(Records from a data source)
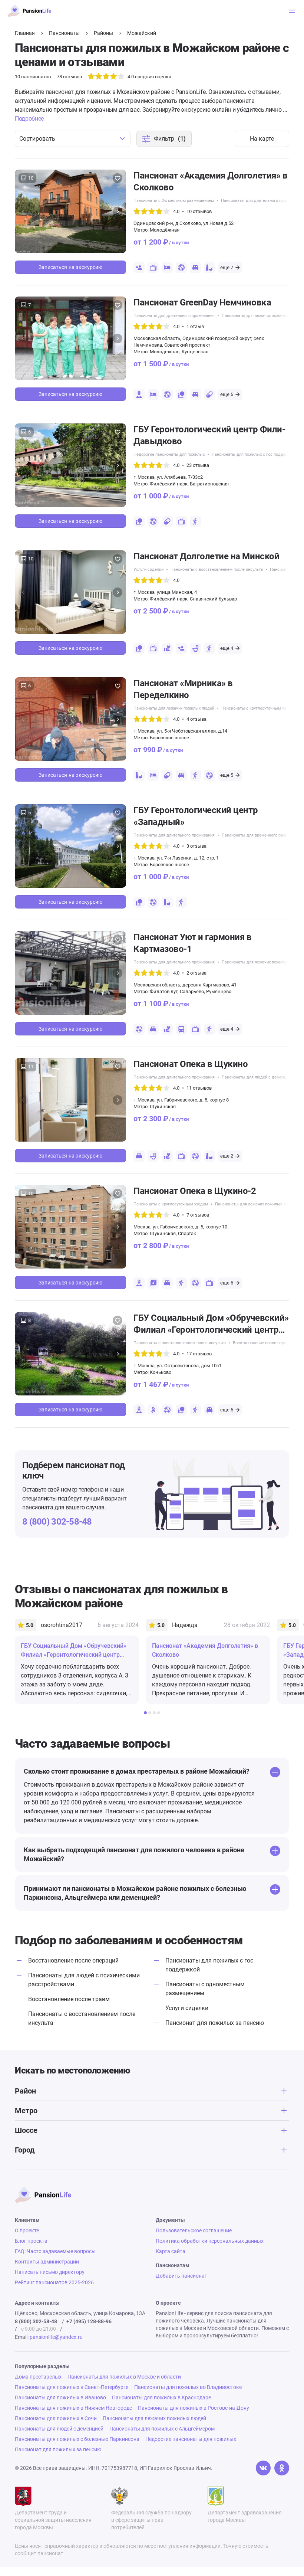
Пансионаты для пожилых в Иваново (60, 2397)
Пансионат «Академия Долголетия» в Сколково (210, 181)
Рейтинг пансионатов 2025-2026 (54, 2282)
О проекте (27, 2230)
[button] (117, 211)
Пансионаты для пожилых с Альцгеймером (162, 2429)
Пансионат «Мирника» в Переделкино (183, 689)
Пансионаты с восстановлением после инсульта (217, 569)
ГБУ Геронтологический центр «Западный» (195, 816)
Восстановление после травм (69, 1999)
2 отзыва (196, 973)
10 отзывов (199, 211)
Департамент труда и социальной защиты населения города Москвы (53, 2520)
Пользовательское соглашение (194, 2230)
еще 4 (226, 648)
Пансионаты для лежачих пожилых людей (262, 315)
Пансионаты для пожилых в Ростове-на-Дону (193, 2408)
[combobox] (72, 139)
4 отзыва (196, 719)
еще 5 (226, 394)
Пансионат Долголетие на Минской (206, 556)
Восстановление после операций (73, 1960)
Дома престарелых (38, 2377)
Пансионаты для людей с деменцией (257, 1077)
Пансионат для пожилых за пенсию (214, 2022)
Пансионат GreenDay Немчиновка (202, 302)
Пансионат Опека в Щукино (190, 1064)
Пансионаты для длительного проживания (261, 200)
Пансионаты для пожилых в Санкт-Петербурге (71, 2387)
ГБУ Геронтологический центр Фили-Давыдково (209, 435)
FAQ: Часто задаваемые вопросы (55, 2251)
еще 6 (226, 1283)
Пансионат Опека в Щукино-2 (194, 1191)
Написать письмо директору (50, 2272)
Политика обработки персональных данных (210, 2241)
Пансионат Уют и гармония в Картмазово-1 (192, 943)
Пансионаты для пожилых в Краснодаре (161, 2397)
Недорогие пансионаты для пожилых (169, 454)
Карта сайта (170, 2251)
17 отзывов (199, 1353)
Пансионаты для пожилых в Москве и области (124, 2377)
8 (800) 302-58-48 (57, 1521)
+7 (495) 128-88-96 (89, 2321)
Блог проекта (31, 2241)
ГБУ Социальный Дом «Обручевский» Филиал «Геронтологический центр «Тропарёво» (211, 1324)
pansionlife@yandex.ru (56, 2337)
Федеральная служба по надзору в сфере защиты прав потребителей (151, 2520)
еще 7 (226, 267)
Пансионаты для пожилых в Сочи (56, 2418)
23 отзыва (197, 465)
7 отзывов (197, 1215)
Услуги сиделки (148, 569)
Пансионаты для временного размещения (262, 835)
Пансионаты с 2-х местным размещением (173, 200)
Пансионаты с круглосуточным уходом (258, 708)
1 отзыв (195, 326)
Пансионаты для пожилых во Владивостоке (188, 2387)
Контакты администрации (47, 2262)
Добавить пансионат (181, 2276)
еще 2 (226, 1156)
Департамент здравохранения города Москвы (245, 2516)
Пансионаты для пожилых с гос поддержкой (254, 454)
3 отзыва (196, 846)
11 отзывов (199, 1088)
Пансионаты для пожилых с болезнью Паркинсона (77, 2439)
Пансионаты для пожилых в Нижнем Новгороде (73, 2408)
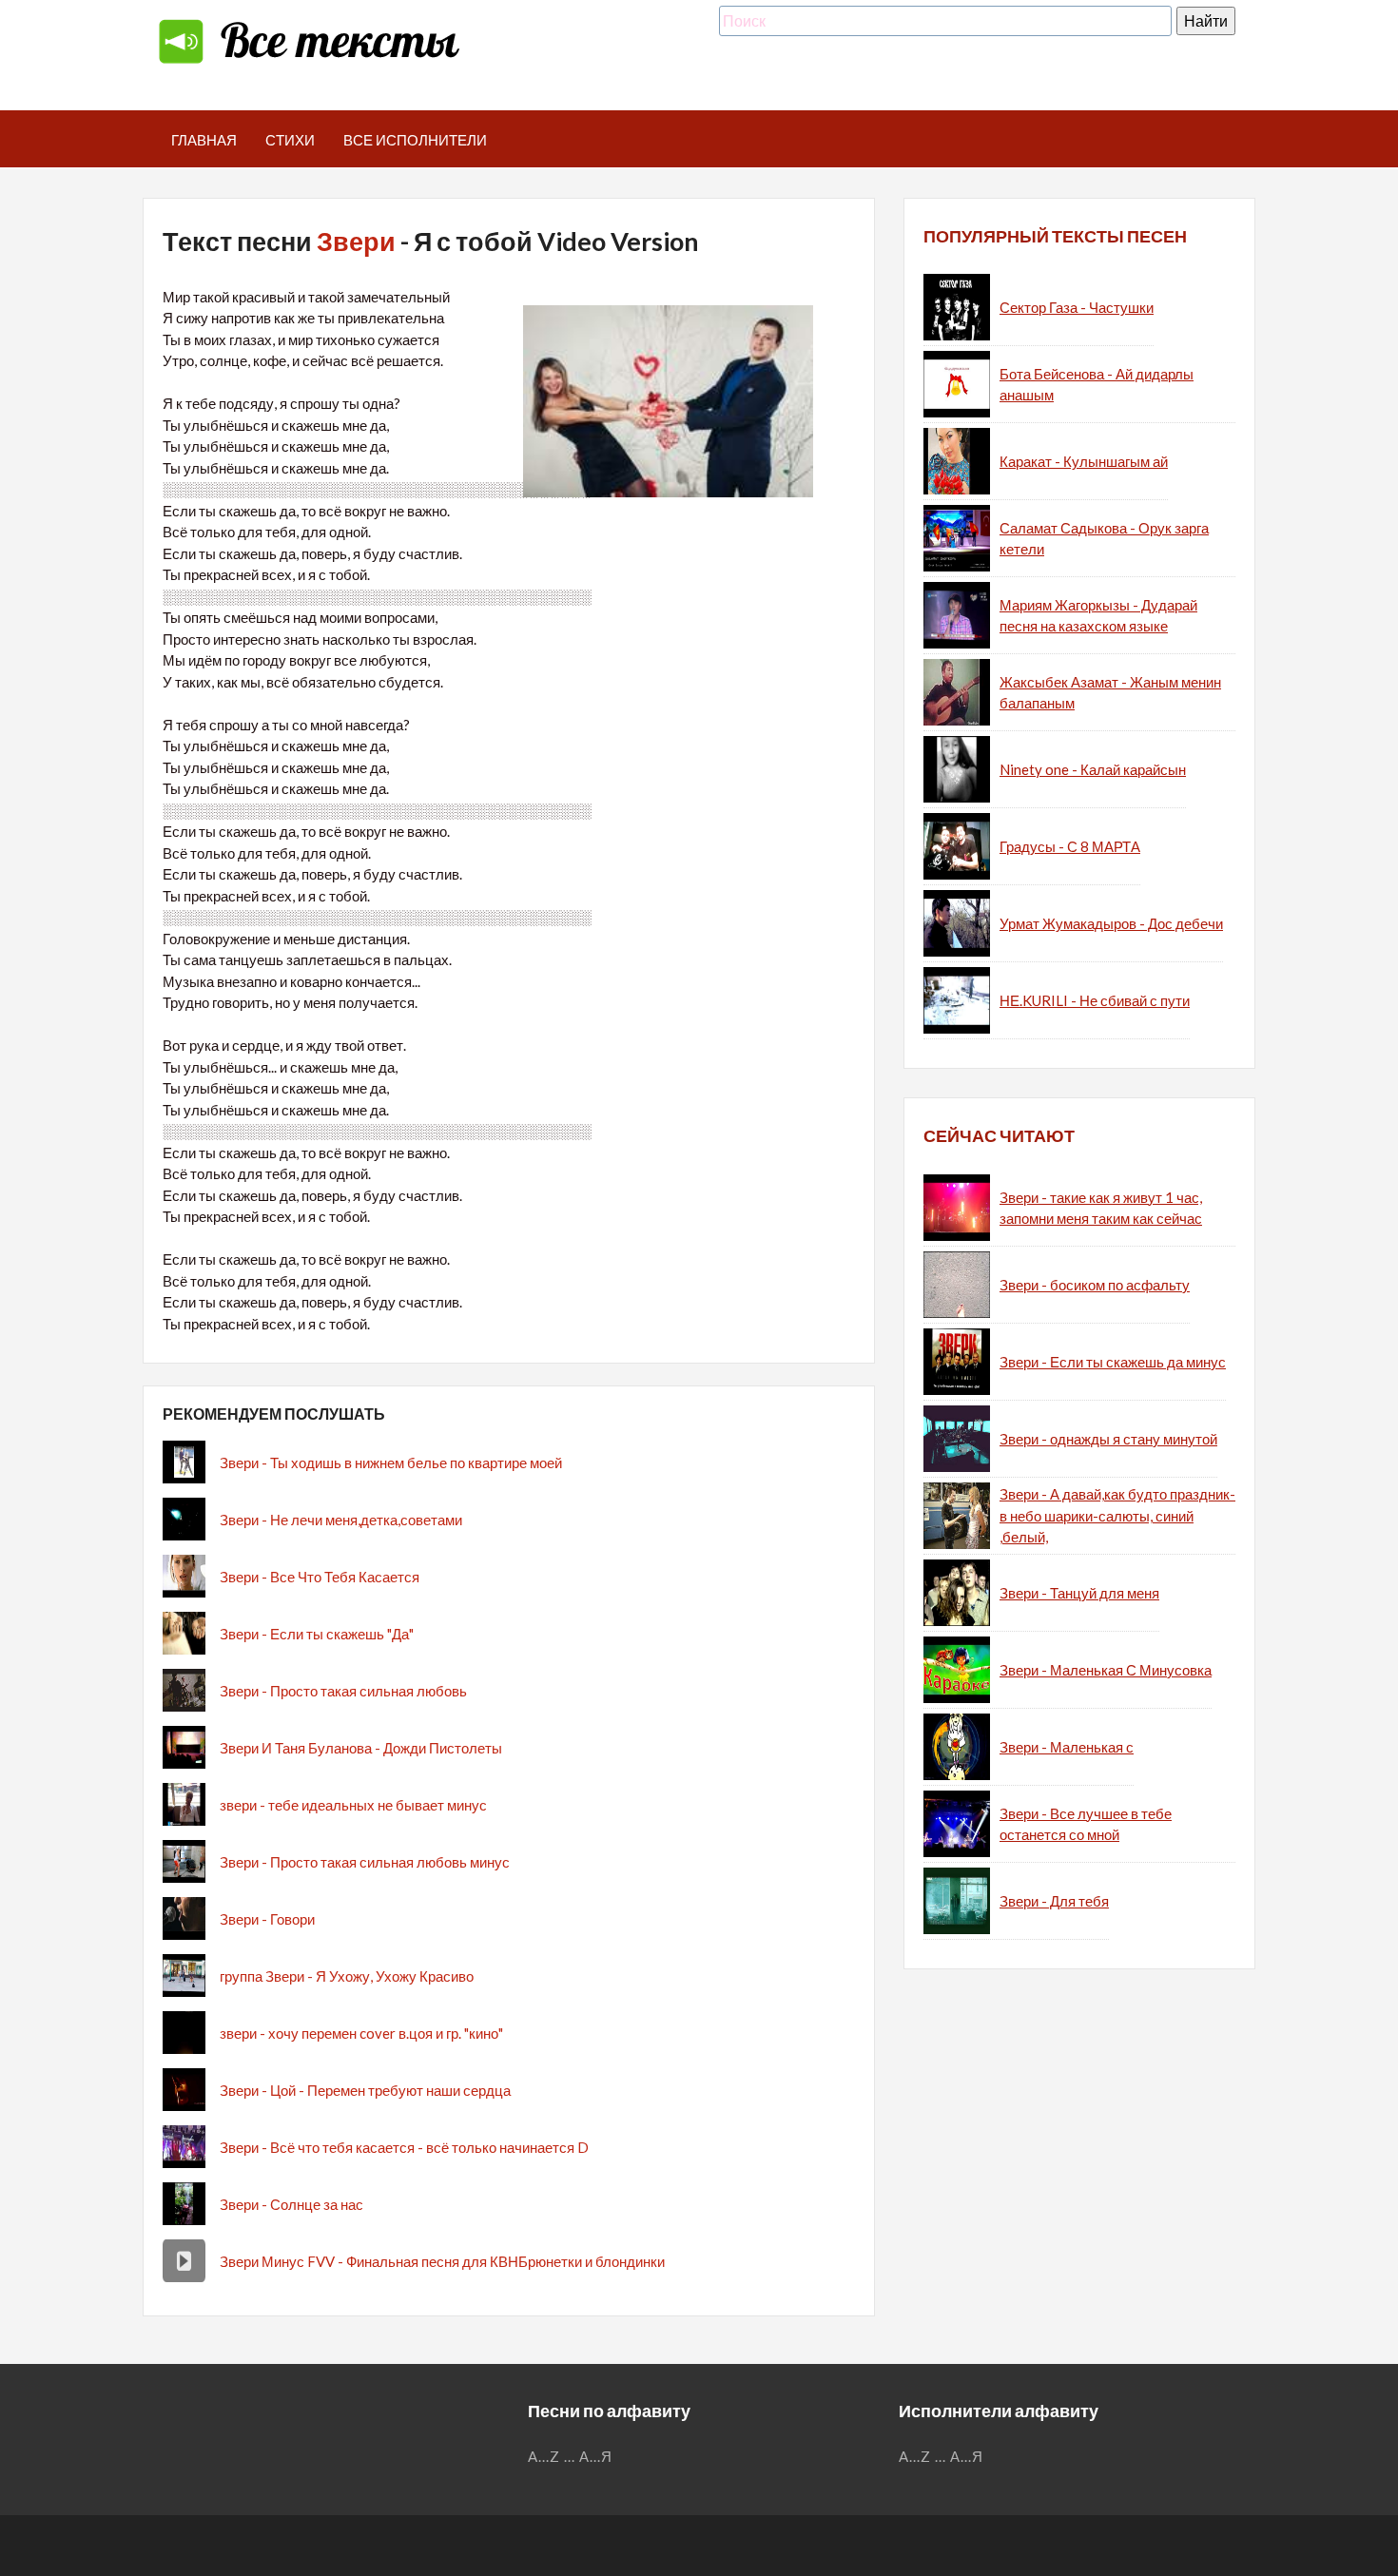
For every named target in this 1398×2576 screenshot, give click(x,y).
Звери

* [Aim of the exercise]
Only the lines above from the one with "Дома престарелых (38, 2377)" up to and including the one with "Пансионаты для пожилых во" should be repeated, exactly as written.

* [Your solution]
Дома престарелых (38, 2377)
Пансионаты для людей с деменцией (257, 1077)
Пансионат для пожилых за пенсию (214, 2022)
Пансионат GreenDay Немчиновка (202, 302)
Пансионат Опека в Щукино (190, 1064)
Пансионаты для длительного проживания (261, 200)
Пансионаты для пожилых в Санкт-Петербурге (71, 2387)
ГБУ Геронтологический центр Фили-Давыдково (209, 435)
FAQ: Часто задаваемые вопросы (55, 2251)
еще 6 (226, 1283)
Пансионат Опека в Щукино-2 (194, 1191)
Написать письмо директору (50, 2272)
Политика обработки персональных данных (210, 2241)
Пансионат Уют и гармония в Картмазово-1 (192, 943)
Пансионаты для пожилых в Краснодаре (161, 2397)
Недорогие пансионаты для пожилых (169, 454)
Карта сайта (170, 2251)
17 отзывов (199, 1353)
Пансионаты для пожилых в Москве и области (124, 2377)
8 (800) 302-58-48 (57, 1521)
+7 (495) 128-88-96 (89, 2321)
Блог проекта (31, 2241)
ГБУ Социальный Дом «Обручевский» Филиал «Геронтологический центр «Тропарёво» (211, 1324)
pansionlife@yandex.ru (56, 2337)
Федеральная служба по надзору в сфере защиты прав потребителей (151, 2520)
еще 7 (226, 267)
Пансионаты для пожилых в Сочи (56, 2418)
23 отзыва (197, 465)
7 отзывов (197, 1215)
Услуги сиделки (148, 569)
Пансионаты для временного размещения (262, 835)
Пансионаты с 2-х местным размещением (173, 200)
Пансионаты с круглосуточным уходом (258, 708)
1 отзыв (195, 326)
Пансионаты для пожилых во Владивостоке (188, 2387)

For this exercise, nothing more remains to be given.